Gordana Vunjak-Novakovic, Ph.D.

In February, three NIDCR grantees were elected to the National Academy of Engineering. Science Spotlight plans over the coming weeks to interview all three scientists to hear their thoughts on receiving this high honor and learn more about the latest progress in tissue engineering. Our first stop is Gordana Vunjak-Novakovic, Ph.D. She is a professor of biomedical engineering and a professor of medicine at Columbia University in New York, where she serves as director of Columbia’s Laboratory for Stem Cells and Tissue Engineering and is the co-director of the Craniofacial Regeneration Center. Dr. Vunjak-Novakovic also is an associate director of NIH's Resource Center for Tissue Engineering.

Were you surprised by your election to the academy?

Not completely, but I couldn’t be happier. I kept getting requests for biographical information. So I started to connect the dots. Of course, I wasn’t sure. I had made a mental note to look on February 9, the date of the announcement, to see if my hunch was correct.

And it was.

Yes, but first the plot thickened a bit. It turns out that the academy likes to notify its new members the day before the public announcement. Of course, I didn’t know this. On February 8, I remember returning to my office in the afternoon after teaching a class, not thinking at all about the election. A pile of mail was waiting for me with a very large box balanced on top. I thought, “Oh, the box must be something for me to review.” About two hours later, I finally got around to opening it. Surprise. The box was the academy’s notification package for its new members.

I saw that my colleague Tony Mikos [Rice University in Houston] also had been elected. So I immediately called to congratulate him, and he said, “No, I haven’t been elected. I haven’t received anything.” I told him to go to his mailroom. I said, “A large box will be there waiting for you.” And it was. The box contained the formal letter of congratulations and various and sundry materials about the academy and its membership, past and present.

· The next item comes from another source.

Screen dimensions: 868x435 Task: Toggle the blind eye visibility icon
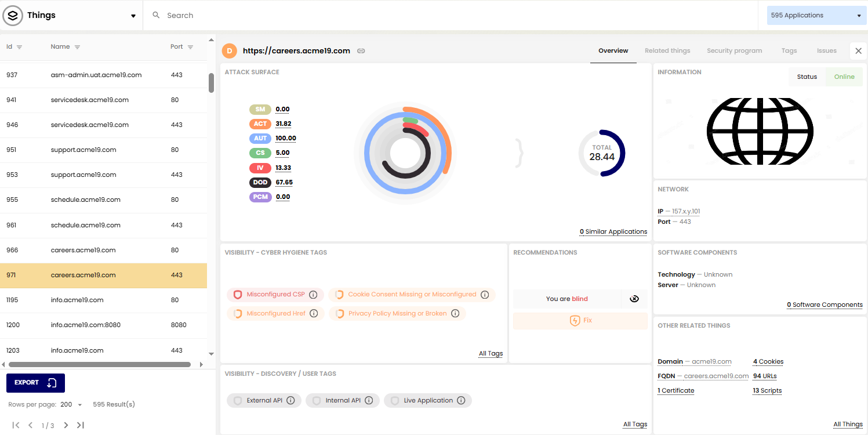pos(634,299)
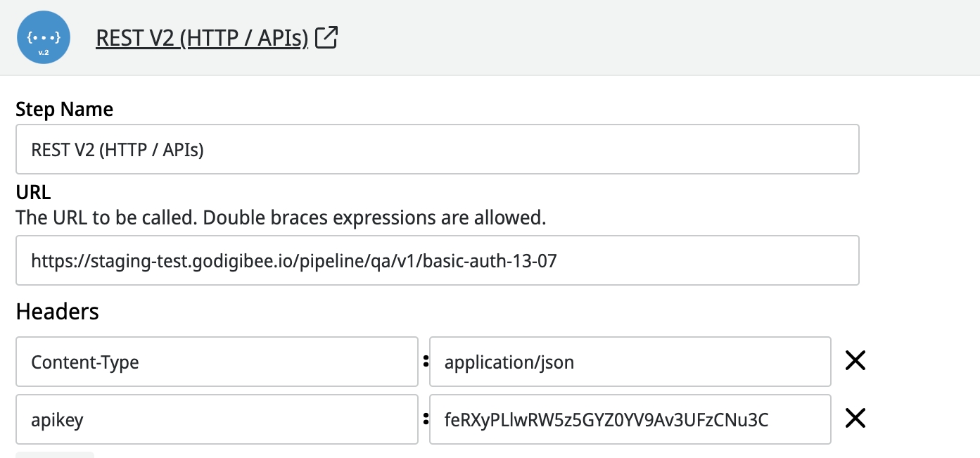
Task: Open external link icon beside REST V2 title
Action: [x=326, y=37]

Let’s talk about your NIDCR grant.

Sure, NIDCR has funded me continuously now for about eight years. In the current grant, I’ve proposed to engineer in the laboratory living osteochondral grafts.

Architecture of engineered bone (darker brown color is bone matrix, lighter brown is the scaffold)

In other words, the graft will have cartilage on one end and transition into bone.

That’s right. From an engineering standpoint, we utilize three main building materials. The first is stem cells. What seeds are to a garden, stem cells are to regenerative tissues and organs. In other words, the stem cells are the true tissue engineers. We just coax them into working their magic. For the osteochondral grafts, we utilize different stem cells to produce the committed cell lineages that are required to make new bone and cartilage.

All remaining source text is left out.